Find the "Task: Click the Methyl alcohol label" line in the records below and repeat it and every later line exactly, up to the last; do not include pictures.

Screenshot grounding data:
****************************************

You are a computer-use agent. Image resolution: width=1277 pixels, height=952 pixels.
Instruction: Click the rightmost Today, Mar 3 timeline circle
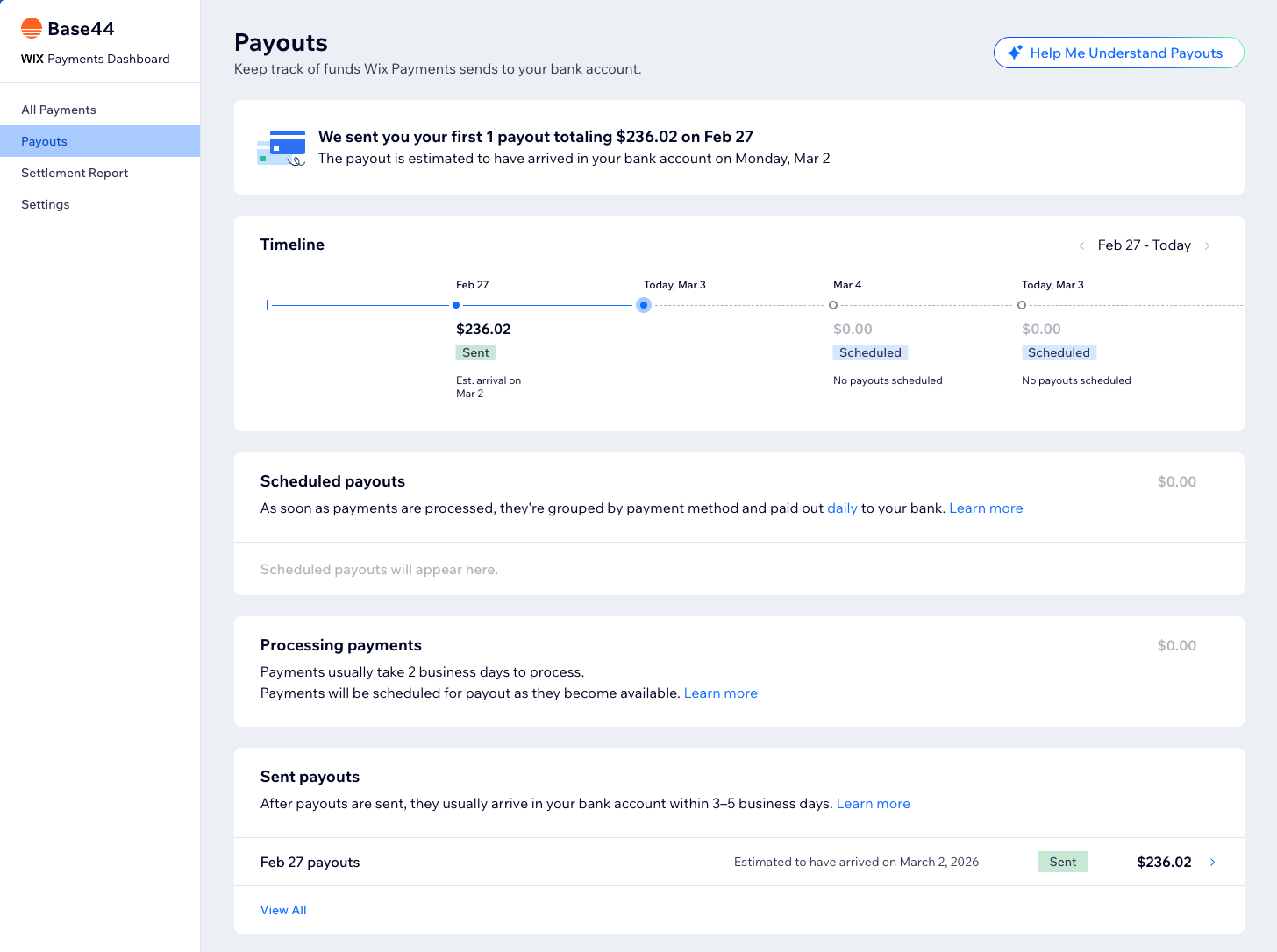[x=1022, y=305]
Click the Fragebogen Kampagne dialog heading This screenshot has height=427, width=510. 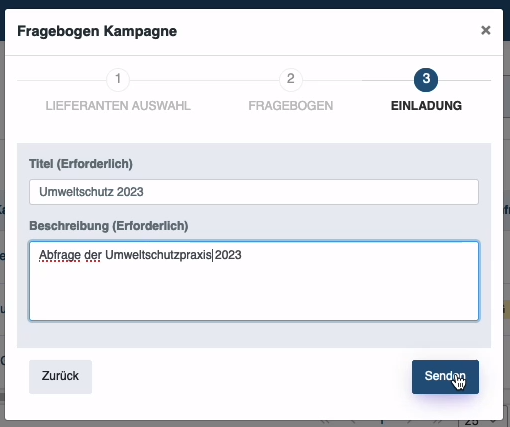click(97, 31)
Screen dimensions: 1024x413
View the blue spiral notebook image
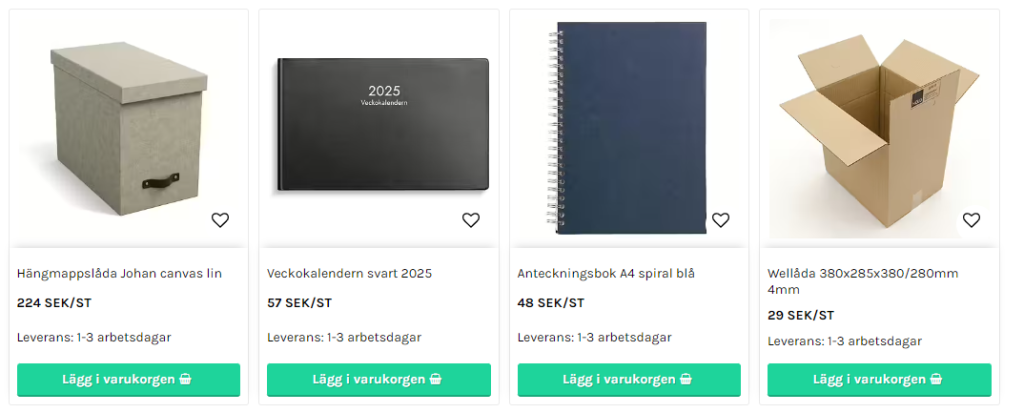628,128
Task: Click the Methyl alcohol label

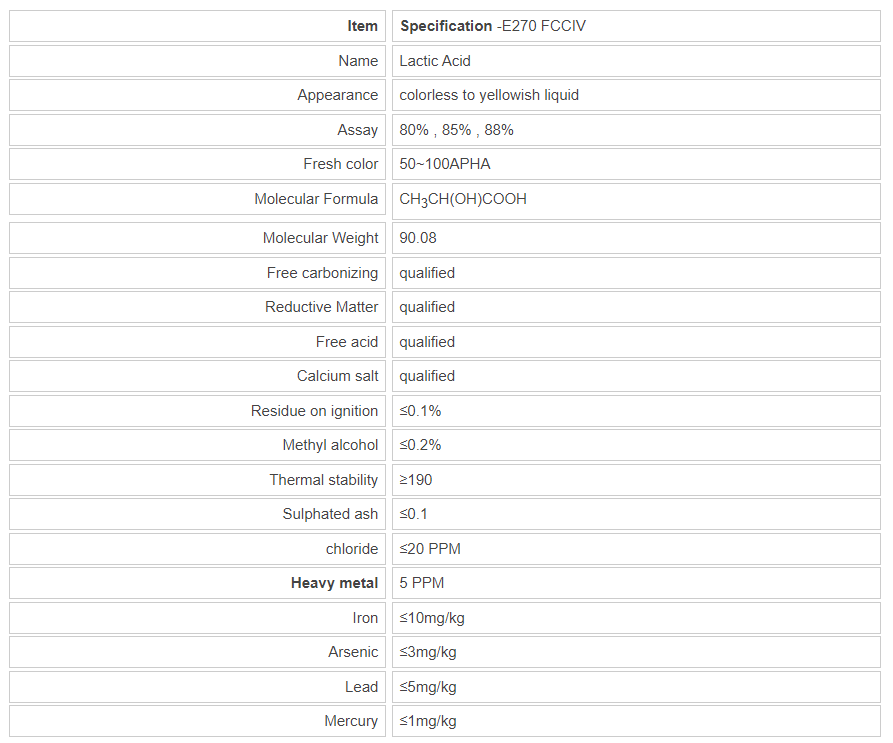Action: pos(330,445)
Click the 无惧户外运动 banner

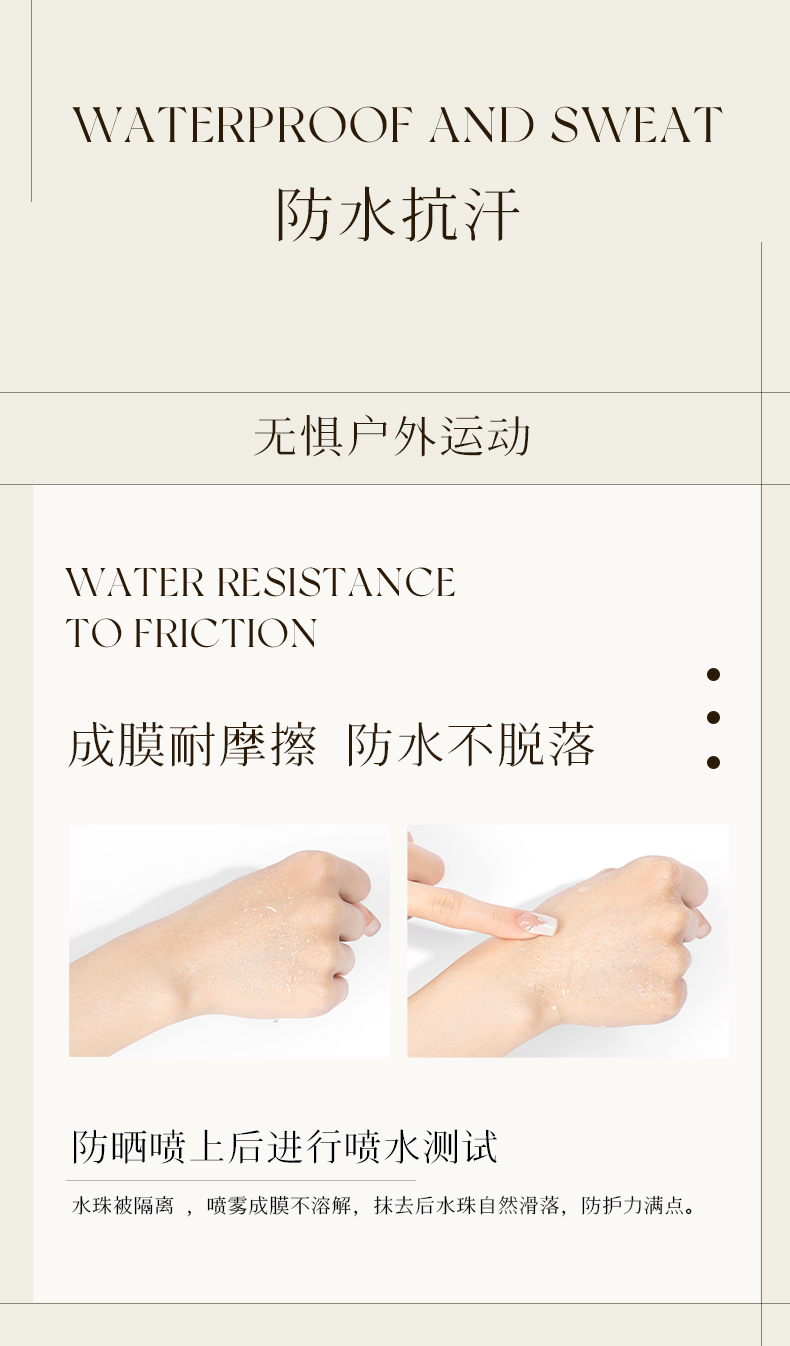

****************************************

- _Answer to this exercise_:
Task: Click the Methyl alcohol label

Action: pos(330,445)
Click the 无惧户外运动 banner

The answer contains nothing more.